__Obiettivi__:
**A.** Rispondi a queste domande sull'articolo dedicato a Josh Brolin.
(i) Quanti anni compie Josh Brolin secondo il titolo?
(ii) Con quale film Brolin fu lanciato ancora adolescente?
(iii) Quali interpreti del passato vengono citati come appartenenti alla stessa razza di attori?
**B.** Stabilisci se ciascuna affermazione concorda con l'articolo su Josh Brolin, citando le parole decisive del testo.
(i) Brolin fu lanciato da I Goonies quando era già adulto.
(ii) Individuare le sue cinque migliori interpretazioni è un compito facile.
(iii) Il tipo di attore rappresentato da Brolin sta scomparendo a causa di un cambiamento nei gusti del pubblico.

__Testo estratto__:
-*-*-
I 55 anni di Josh Brolin nei suoi 5 ruoli migliori

I 55 anni di Josh Brolin nei suoi 5 ruoli migliori

Di Giulio Zoppello

Ad oggi, Josh Brolin rimane un attore unico nel suo genere, con ogni probabilità l’ultimo sopravvissuto di una razza in estinzione, quella a cui sono appartenuti in passato interpreti come Robert Mitchum, Henry Fonda, Kirk Douglas, capaci di unire virilità ad una sensibilità attoriale e una presenza scenica altamente distintive. Qualcosa che nella Hollywood di oggi è sostanzialmente in via di estinzione, dato il cambiamento profondo di parametri e gusti del pubblico. Lui, lanciato ancora adolescente da quel cult che fu I Goonies, negli anni è riuscito a differenza da quasi tutti gli altri membri di quel cast, a trovare una propria dimensione assolutamente centrale nel panorama cinematografico odierno, mettendo a segno interpretazioni assolutamente iconiche in alcuni dei film più importanti della cinematografia americana del XXI secolo. Ecco perché individuare le sue cinque migliori interpretazioni è tutt’altro che facile.
-*-*-
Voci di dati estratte
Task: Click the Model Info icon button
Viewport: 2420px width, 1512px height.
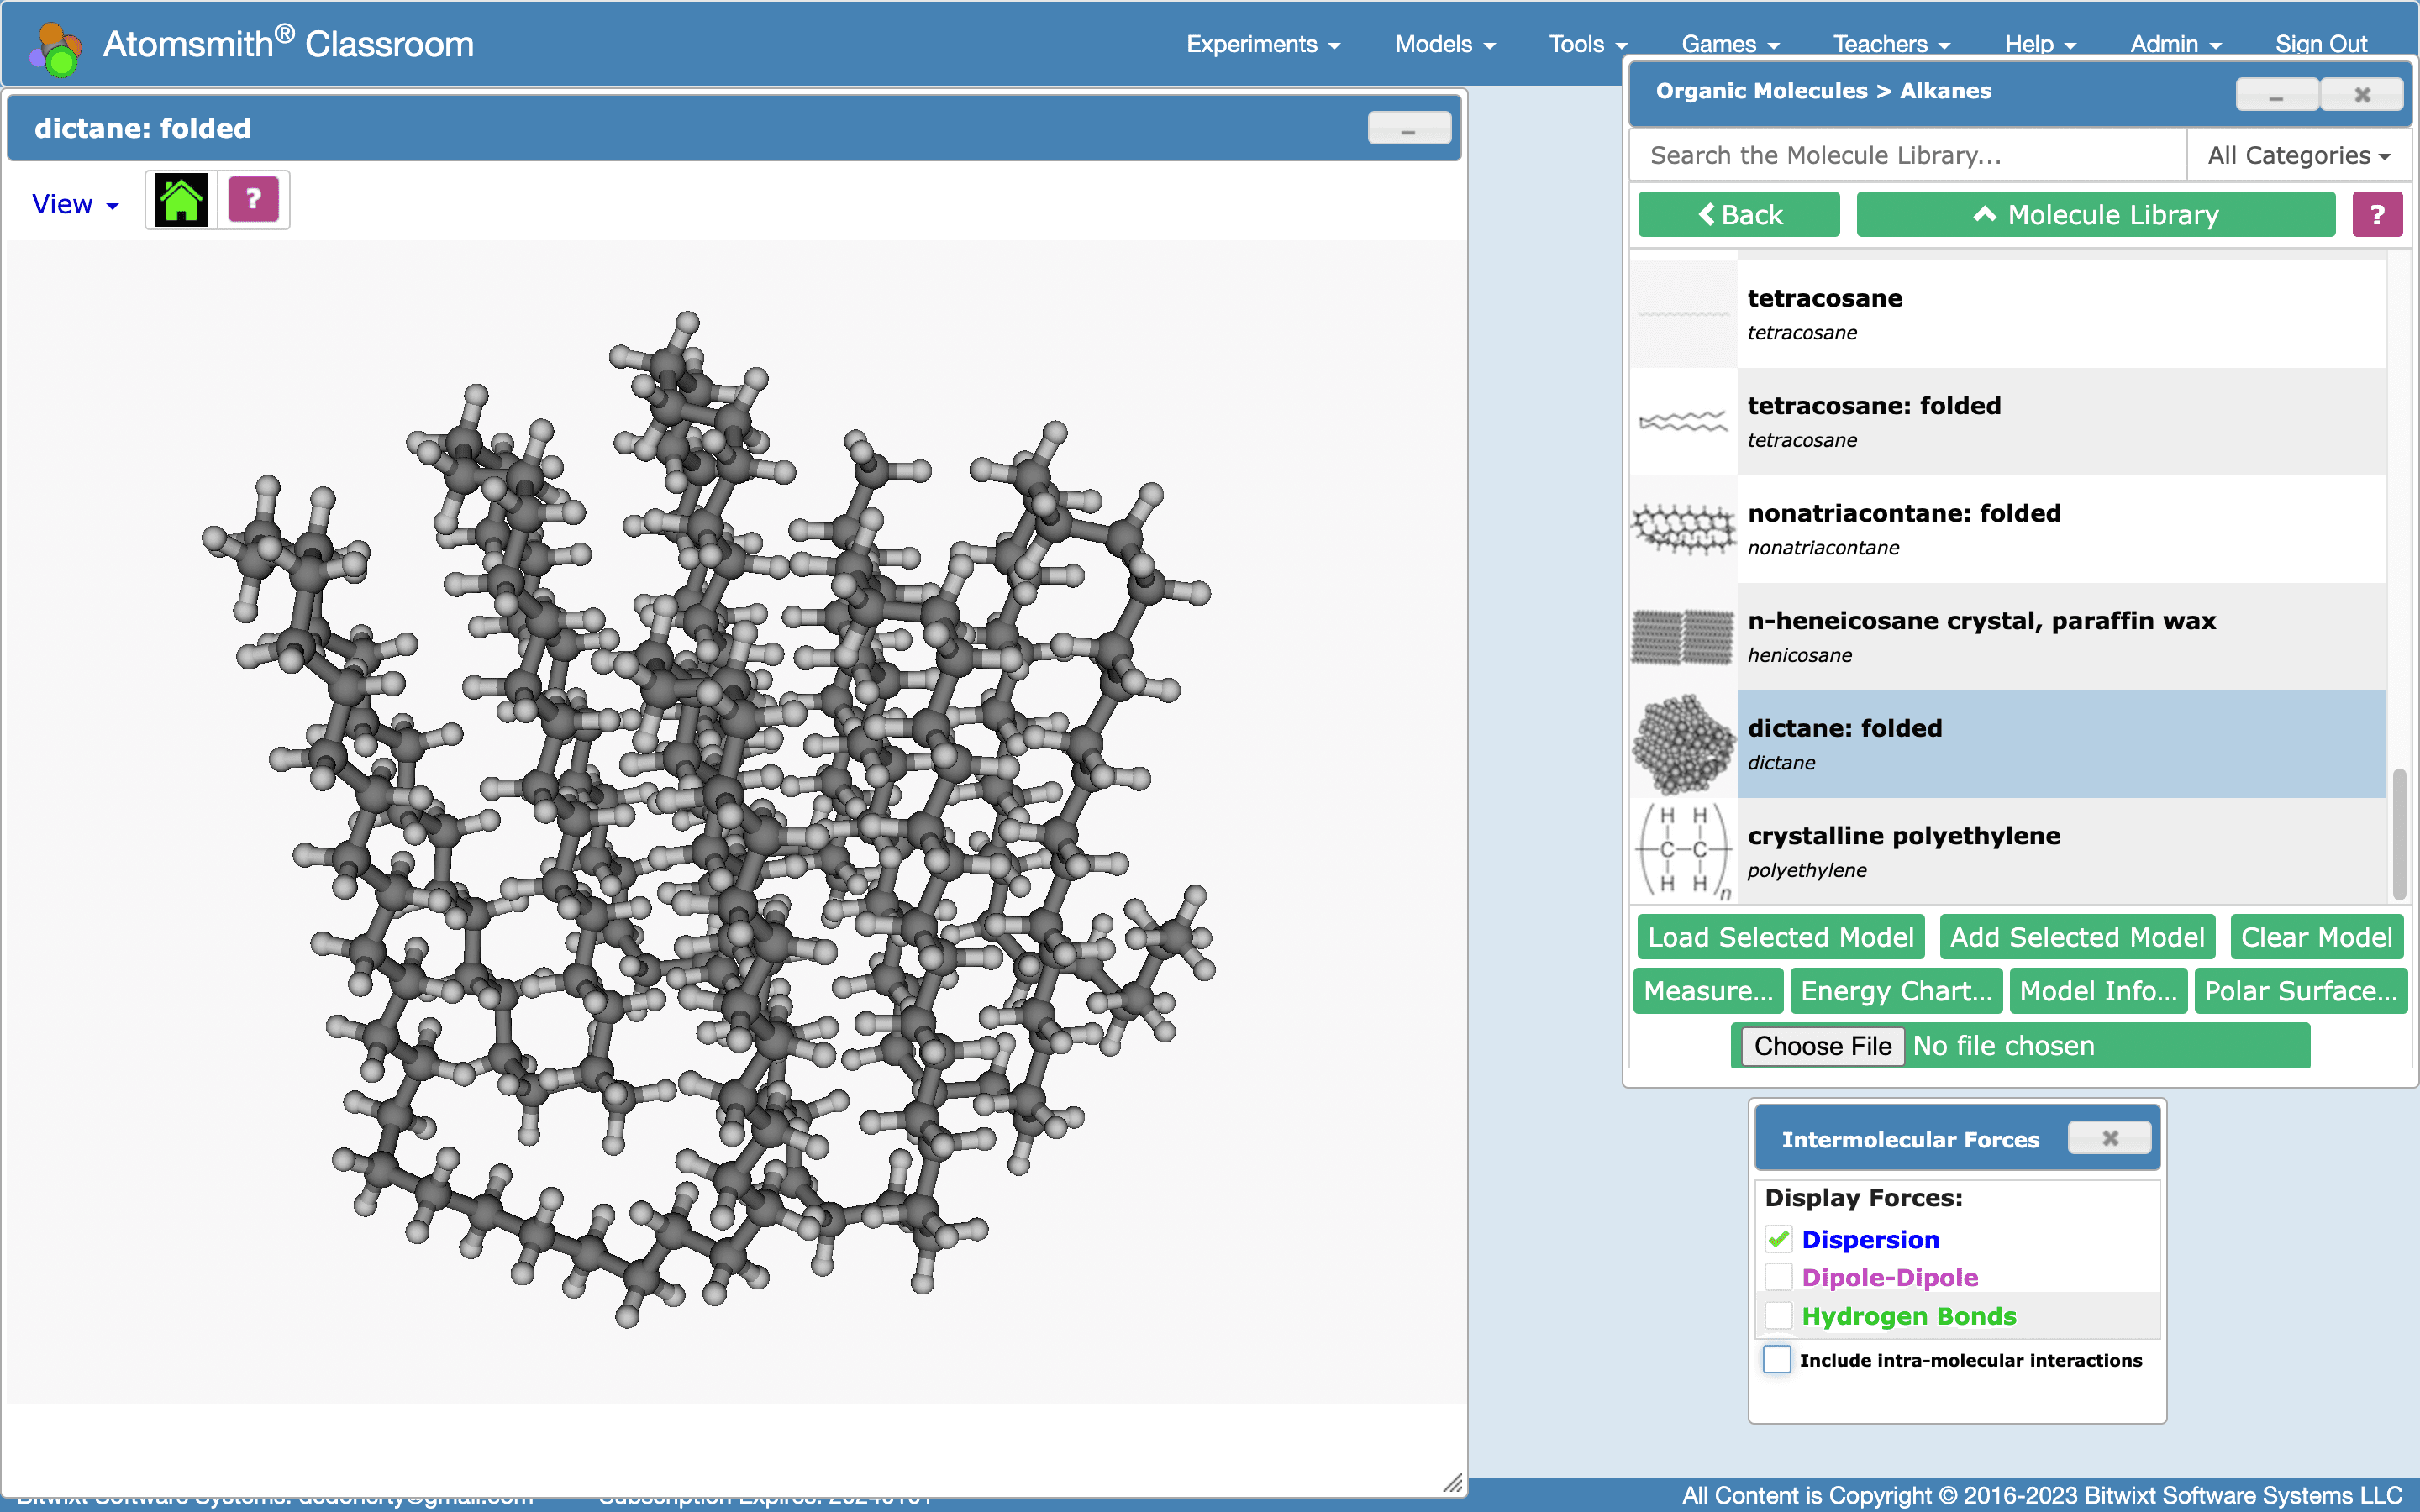Action: 2092,991
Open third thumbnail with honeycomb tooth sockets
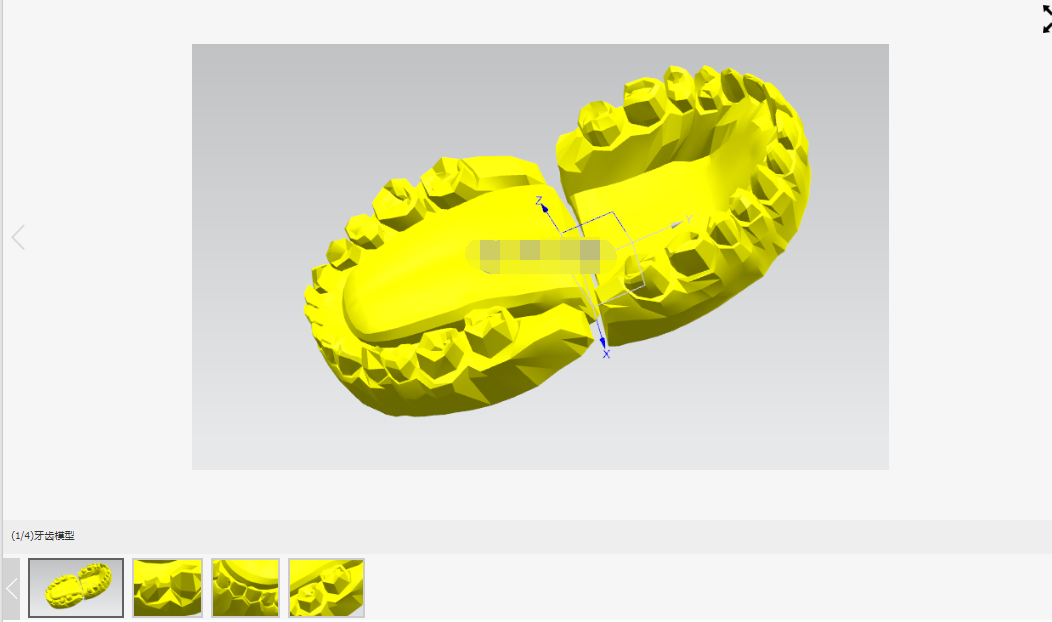 (x=246, y=588)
-*-*-
__Risultati per compito__:
**A.**
(i) 55 anni.
(ii) I Goonies.
(iii) Robert Mitchum, Henry Fonda e Kirk Douglas.

**B.**
(i) No: "lanciato ancora adolescente da quel cult che fu I Goonies".
(ii) No: "individuare le sue cinque migliori interpretazioni è tutt’altro che facile".
(iii) Sì: "dato il cambiamento profondo di parametri e gusti del pubblico".